If you want the direction to go from the leaves towards the root; you can first, get the tree layout coordinates from the more standard tree structure, and then reverse the edges.

# get tree layout coords
g <- graph.data.frame(dat)
lay = layout.reingold.tilford(g)

# redraw graph with edges reversed
g2 <- graph.data.frame(dat[2:1], vertices = get.data.frame(g, what="vertices"))

par(mar=rep(0,4), mfrow=c(1,2))
plot(g, layout=lay)
plot(g2, layout=lay)

enter image description here

2
votes

You can use rgraphviz. Here's the code to plot the tree from a dataframe df with columns "Node, Parent and text". I didn't run this on my computer so there may be bugs. But roughly this is the idea:

source("http://bioconductor.org/biocLite.R")
biocLite("Rgraphviz")
library("Rgraphviz")
#first set up the graph with just the nodes
nodes<- unique(df['Node'])
gR <- new("graphNEL", nodes = nodes, edgemode = "directed")
#add edges for each row in df
    for (j in (1:nrow(df))) {
       gR <- addEdge(df[j,2], df[j,1], gR, 1)
    }
#add text labels
nAttrs <- list()
z <- df['text']
nAttrs$label <- z
#plot
plot(gR, nodeAttrs = nAttrs) #you can specify more attributes here 
0
votes

You can use igraph to get a network with your data (supposing your dataframe is dd):

g = graph(t(dd[,2:1]))
V(g)$label = as.character(dd$text)
plot(g, layout=layout.binary)

I supposed your root (with no parents) is not in the dataframe, otherwise use dd[-1,2:1] instead.

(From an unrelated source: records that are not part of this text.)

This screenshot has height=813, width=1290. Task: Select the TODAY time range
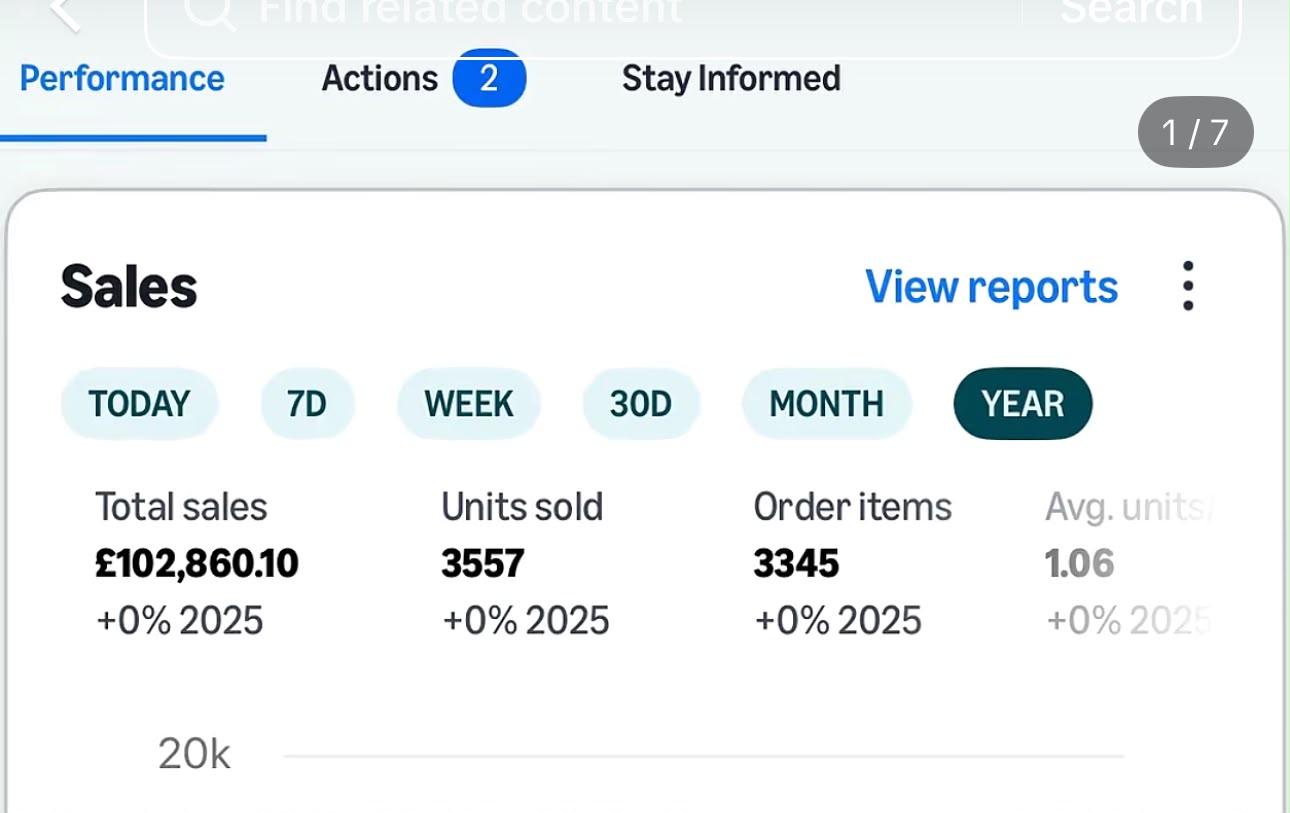pos(139,404)
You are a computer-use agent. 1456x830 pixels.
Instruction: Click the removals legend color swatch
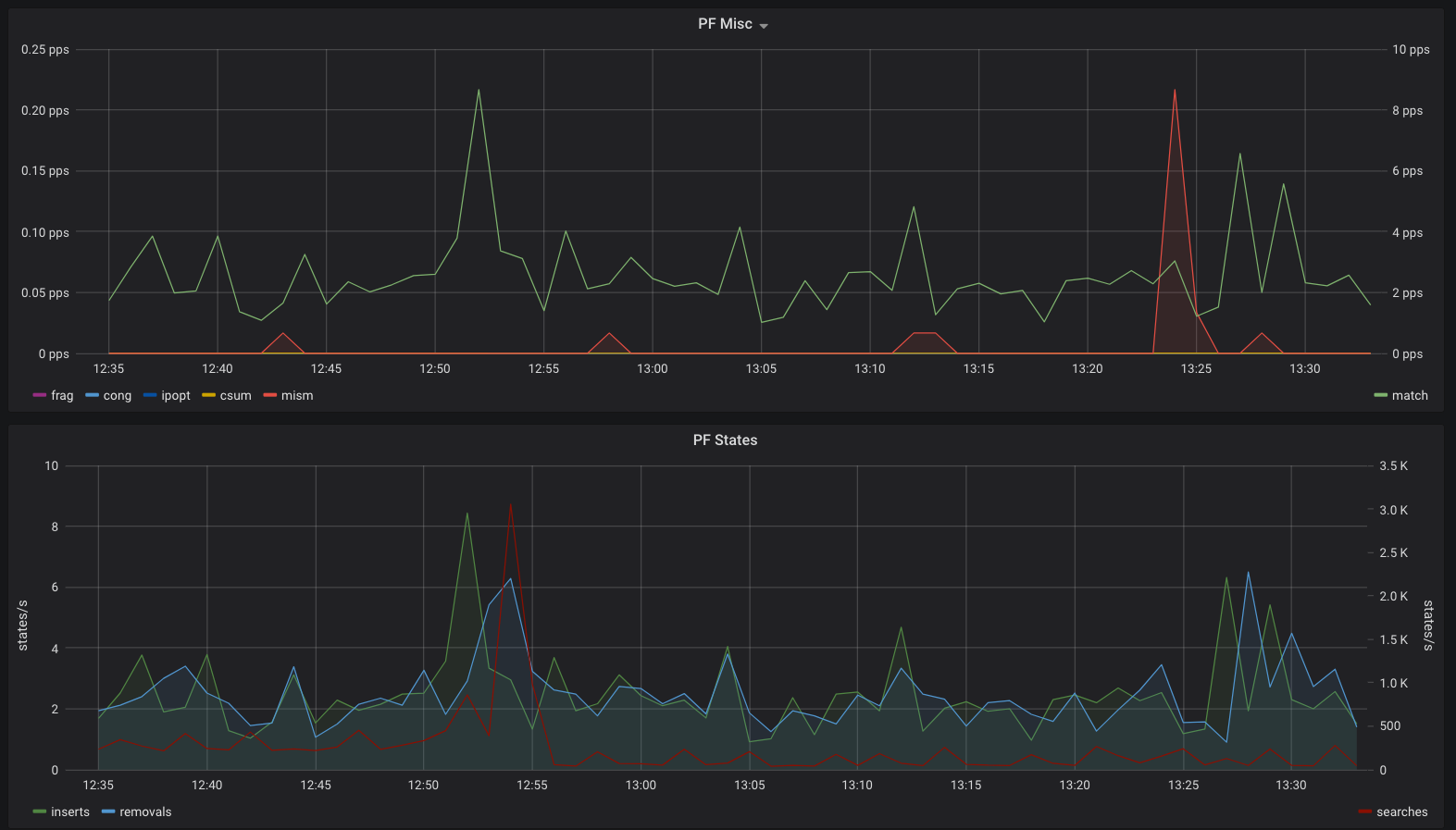pyautogui.click(x=108, y=811)

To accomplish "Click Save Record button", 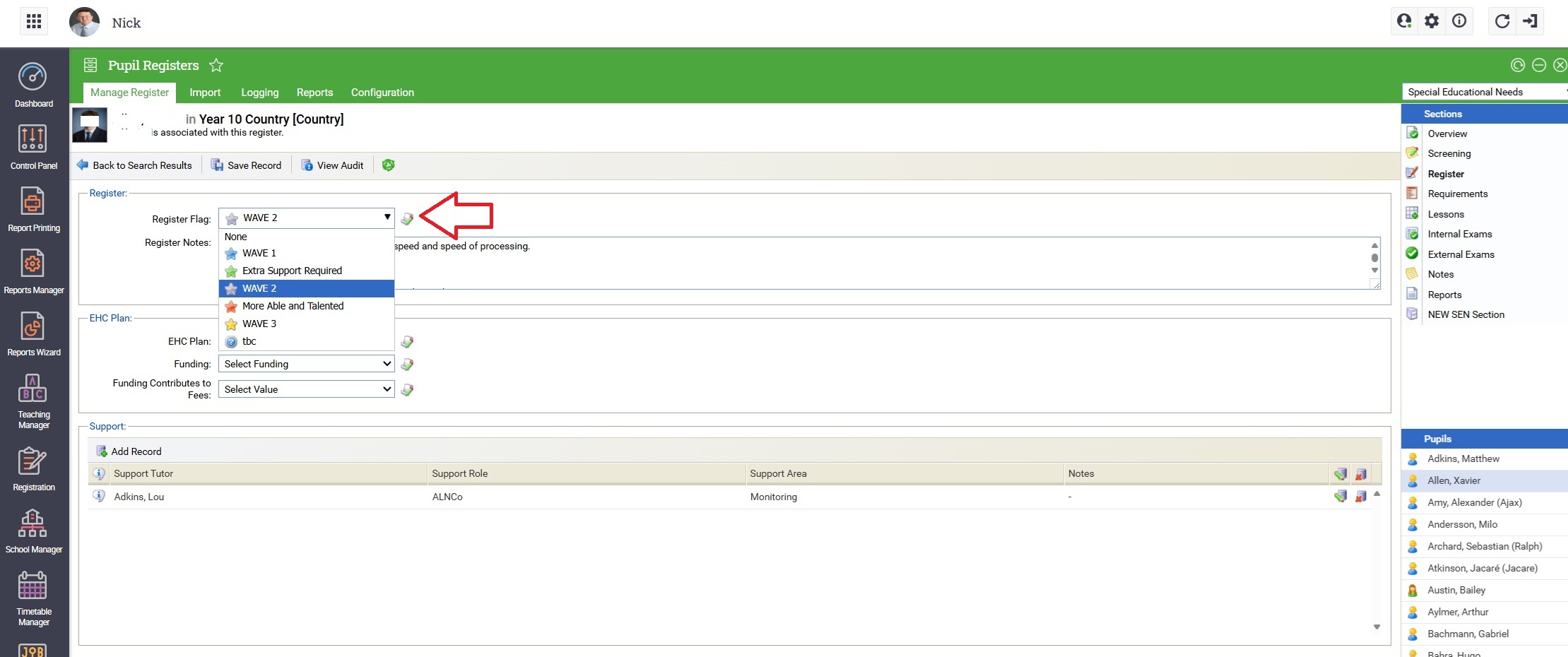I will 247,165.
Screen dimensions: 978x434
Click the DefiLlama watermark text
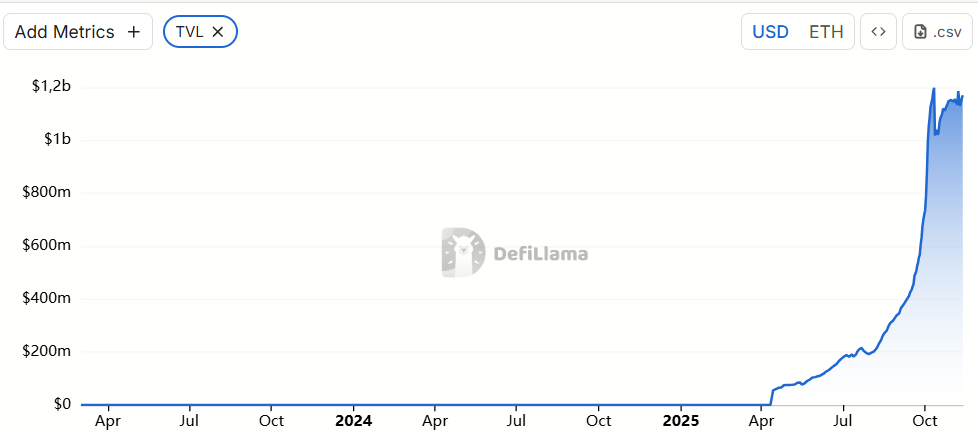pos(541,254)
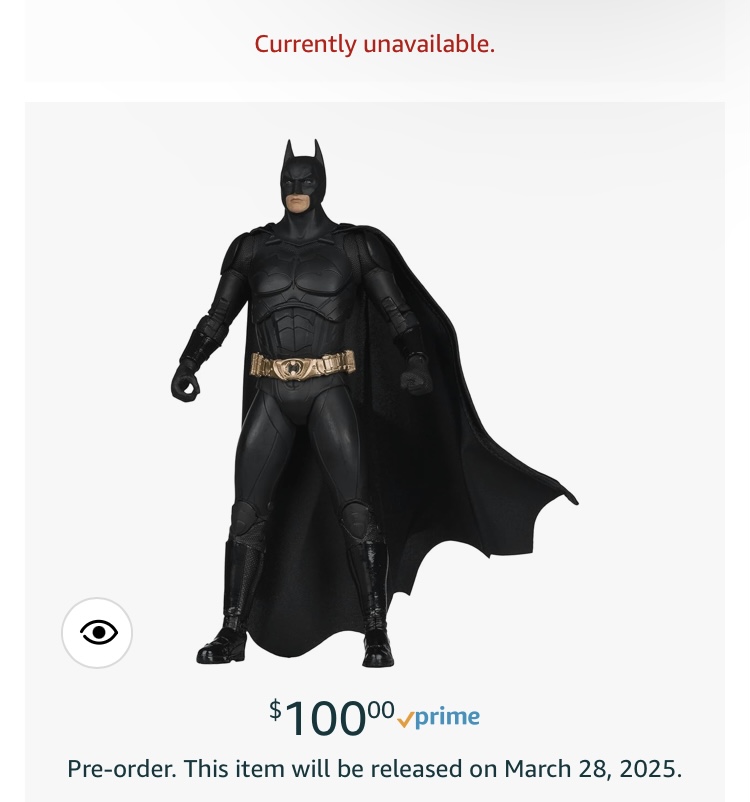Click the orange Prime checkmark icon
Screen dimensions: 750x802
click(x=405, y=718)
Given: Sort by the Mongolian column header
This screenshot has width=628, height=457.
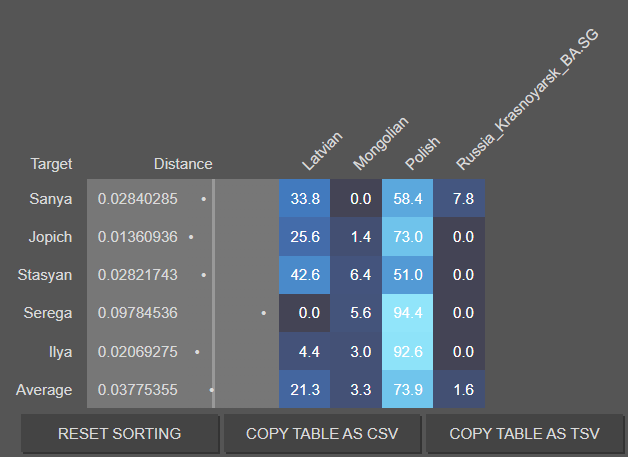Looking at the screenshot, I should click(x=380, y=140).
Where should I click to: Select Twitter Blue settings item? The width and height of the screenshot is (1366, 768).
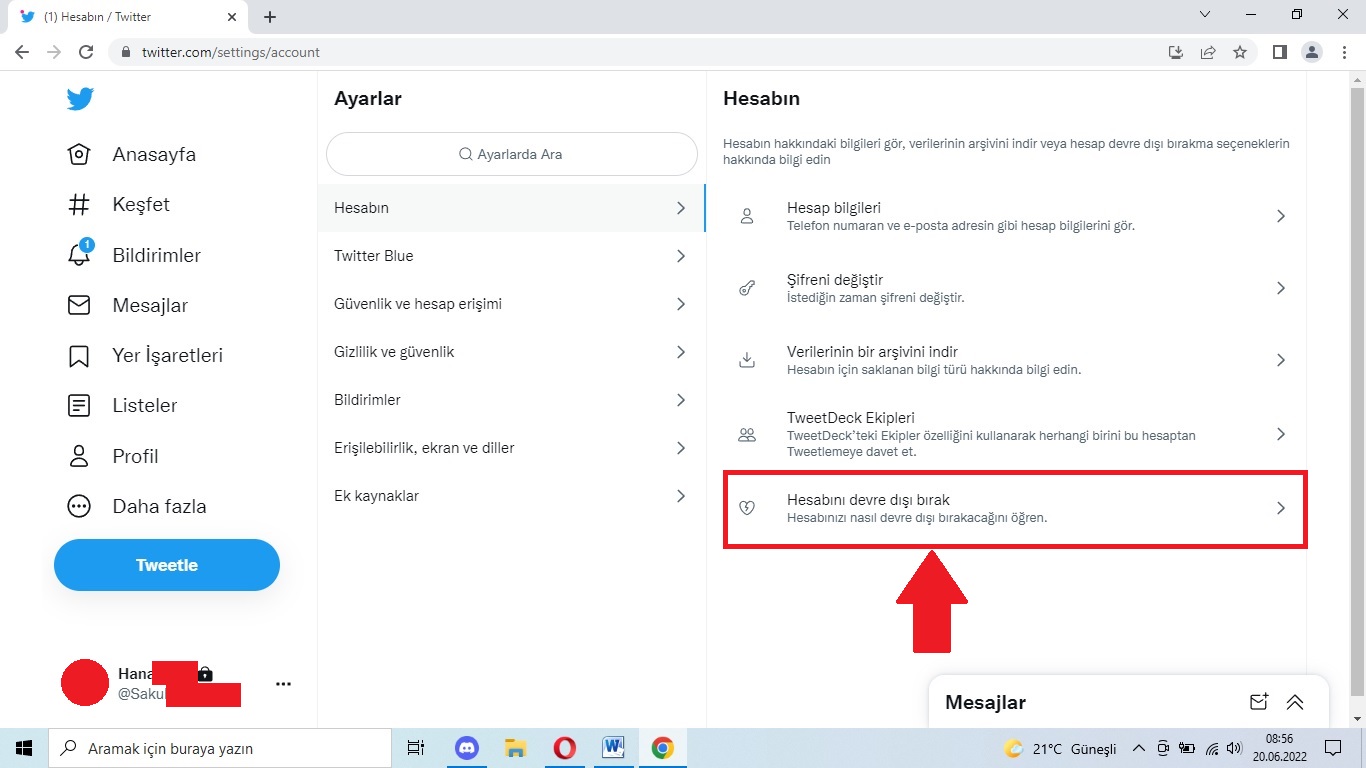click(510, 256)
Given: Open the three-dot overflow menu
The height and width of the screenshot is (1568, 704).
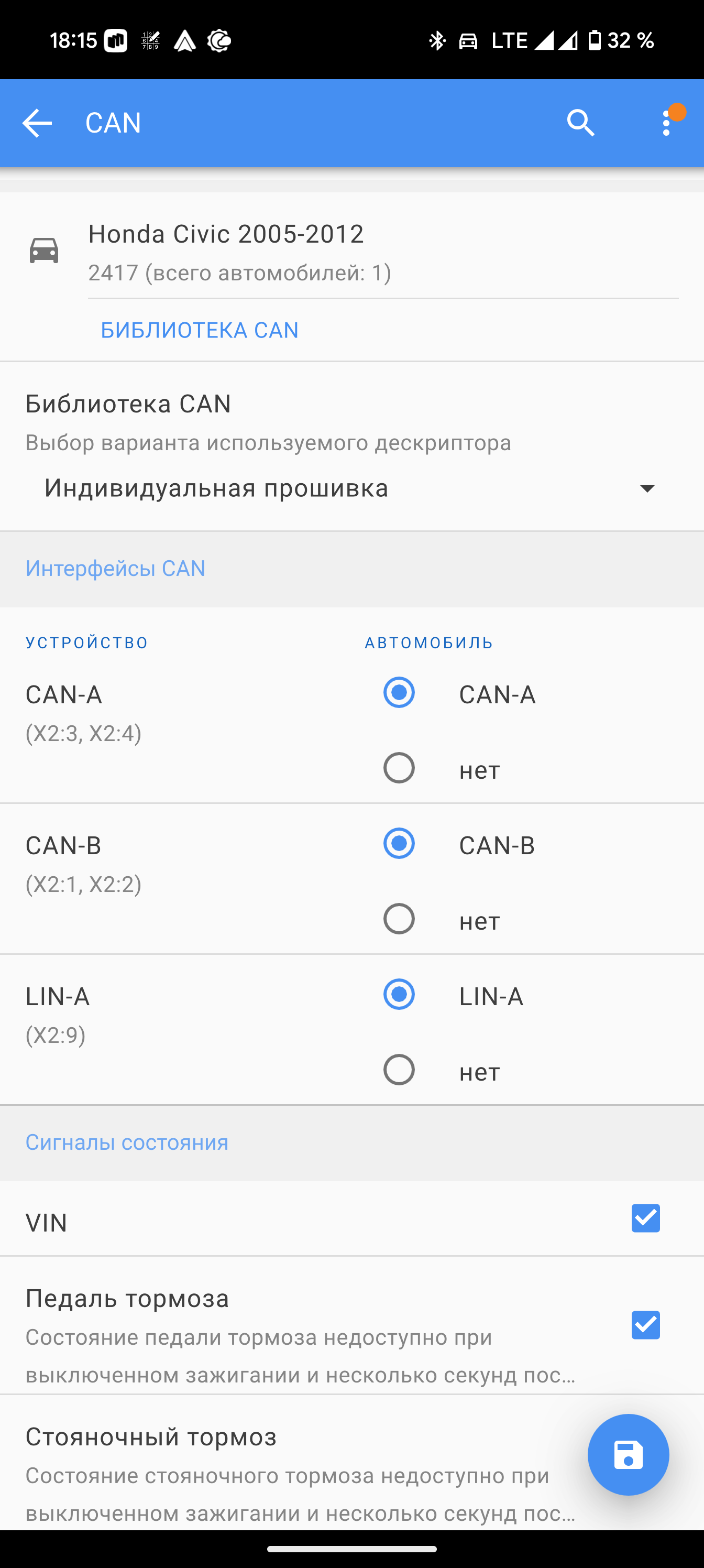Looking at the screenshot, I should point(667,123).
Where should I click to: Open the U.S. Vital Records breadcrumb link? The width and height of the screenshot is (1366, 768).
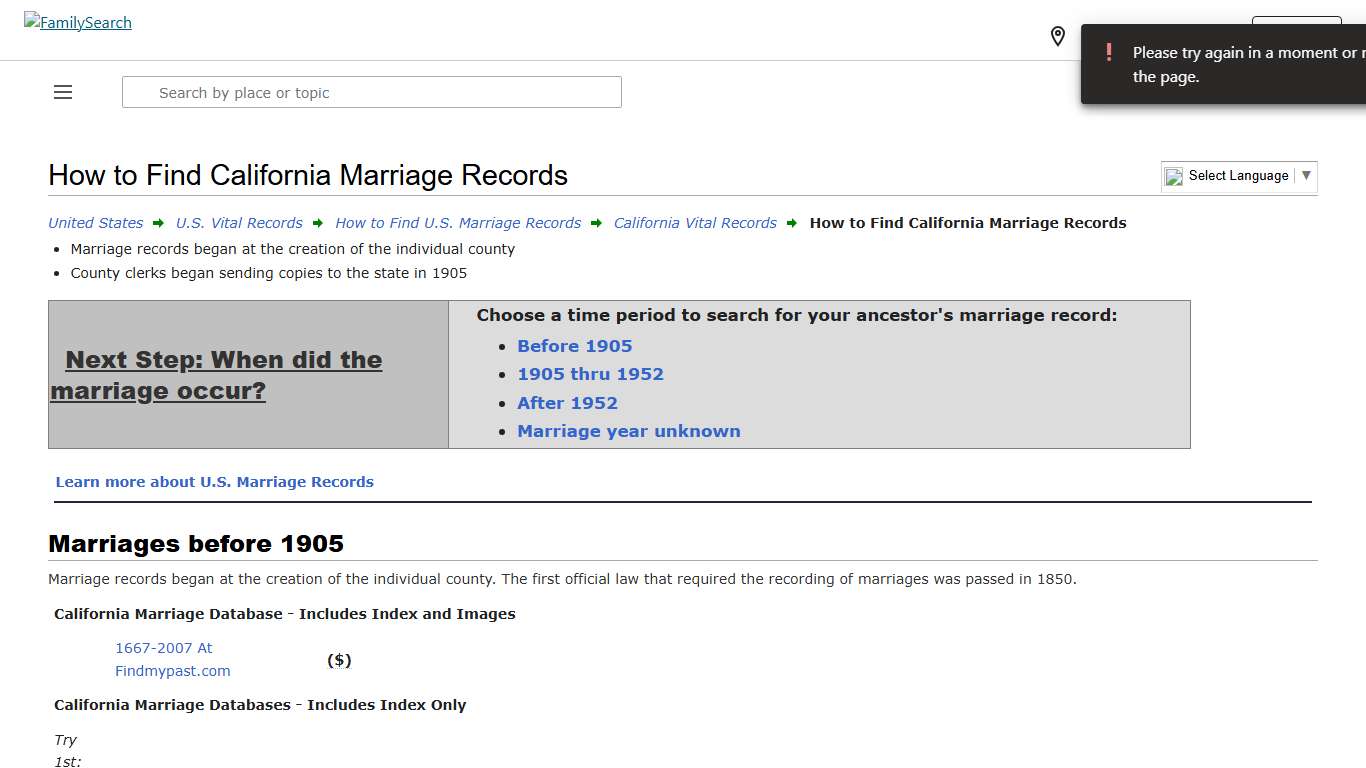click(239, 222)
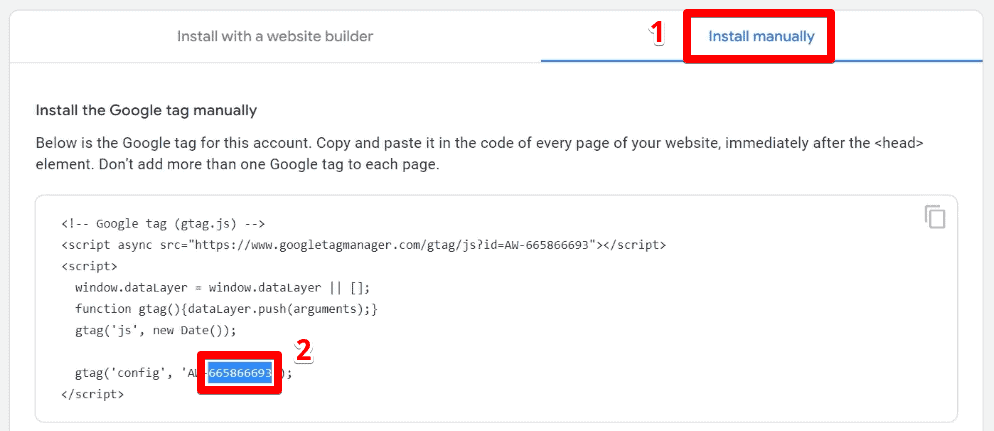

If you want to have a tree, you can easily produce a layout, it is simply a function that takes a graph and return a matrix. For a binary tree :

layout.binary = function(graph) {
    layout = c()
    r_vertex = length(V(graph))
    depth = ceiling(log2(r_vertex+1))
    for (ii in 0:(depth-1)) {
        for (jj in 1:min(2^ii, r_vertex)) {
            layout = rbind(layout, c(ii, (2*(jj-1)+1)/(2^(ii+1))))
        }
        r_vertex = r_vertex - 2^ii
    }
    return(layout)
}

It will plot an horizontal tree, use c((2*(jj-1)+1)/(2^(ii+1)), ii) if you want it to be vertical.